I'm still here. Boo.

8/19/23


I know, I know! I’m not supposed to be here anymore, I’m supposed to be at home, on my couch watching tv, eating my own food and showering like a normal person! I told you that last week! Why isn’t it true?! Disappointingly, and jumping to the summary of this blog entry, I’m still in the hospital, and this is where I belong right now.


This week has been a set of mild disappointments. They would typically be huge and I would whine and complain about them, except in the long run, they turn out to be mild.


The mouth sores I complained about last week have continued to bother me. Over the weekend the doctors were really nice about it, and explained that I needed to be “perfect” to go home, and mouth sores weren’t perfect. By Tuesday, I learned the hard way that open sores in your mouth plus the bacteria that is generally in your mouth plus no white blood cells equals a fever and an infection.


Tuesday afternoon I had a low fever and got started on some iv antibiotics. I never felt bad (I’m taking some Tylenol for the mouth pain), but fevers can be very serious with no white blood cells and could quickly get out of hand – particularly with the nasty bacterial (and viruses!) floating around here.
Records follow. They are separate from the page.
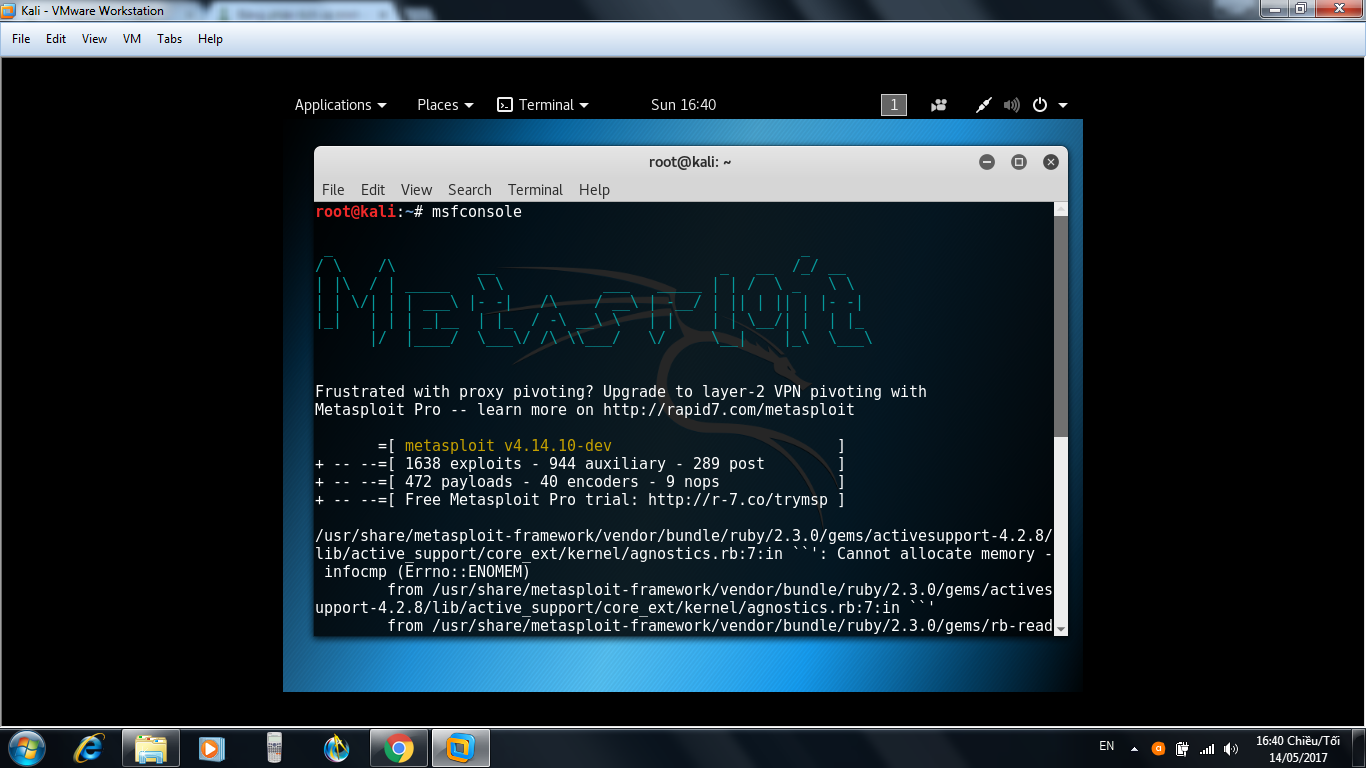Open Google Chrome from the Windows taskbar
Screen dimensions: 1366x768
398,747
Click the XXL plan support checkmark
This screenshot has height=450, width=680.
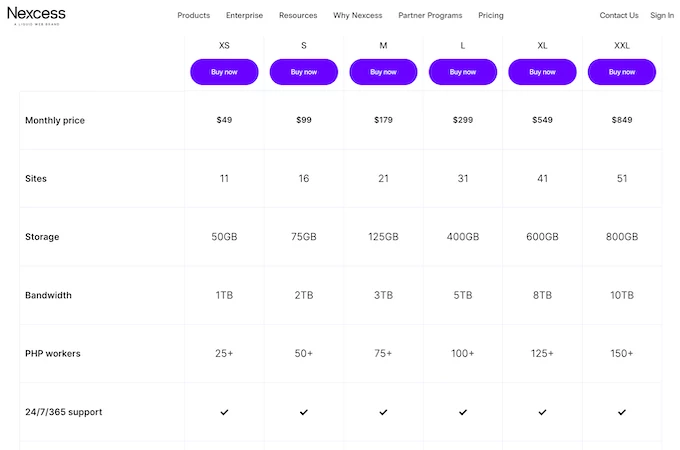click(x=622, y=412)
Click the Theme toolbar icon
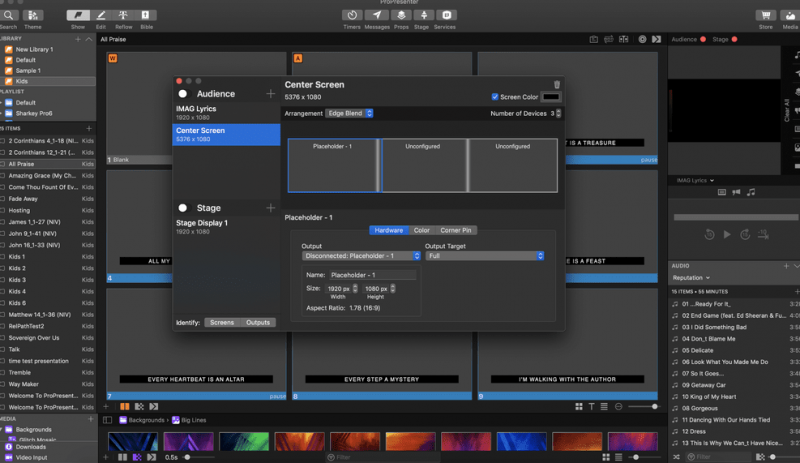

With the fever, I was told I’d be here for at least a couple more days, however by yesterday (Friday), it was pretty apparent that I’m not likely to leave before the 4 week mark (which is next Friday). My blood counts are still really low - which is good generally because we hope that means the Chemo was effective - but it also means that I literally have no protection against infections. I need platelet or blood transfusions every few days. Until the white cell counts go up, it’s too likely I’ll get another infection for them to release me into the wilds of my home.


I have lots of thoughts about this. First, it’s incredibly disappointing. I can’t use that word enough to describe the situation. I was shown an opportunity, only to have it slip away. Incredibly disappointing. Second, John left to go back to school today, and Drew will go next week. By the time I’m out of the hospital, they’ll both be back in their college grind. This delay means I can’t watch stupid YouTube videos with them on the couch like I could in early June. They can’t even come visit me in the hospital bringing soft Five Guys hamburgers for my mouth while we watch old Jeopardy videos.


Third though, when I sit and ruminate on the disappointments and losses about this summer and the hospital, I have faith and trust in this longer process. I’m not a medical doctor, even if I pretend and throw around some fancy terms. I cannot understand my risks of the neutropenia (see what I did there?), I cannot question the many people who want to keep me here because they think it's in my best interest, I cannot second guess the decisions and protocol and try and weasel my way out of these luxurious accommodations (I would never!) with rhetoric. This is my (mild) disappointment, so that the greater goal is attained. This is where I belong right now.


Some fun news - I've got a pass now to go anywhere on the hospital campus. What this means is you might find me, on a nice warm afternoon, with a drink on the picnic tables in the front of hospital. I can go to the hospital Panera (there's one here!) or Starbucks (same!), or cafeteria and get a drink and sit outside in the sunshine. It's the little things! See, picture of me with a Panera Mango Smoothie at such picnic table.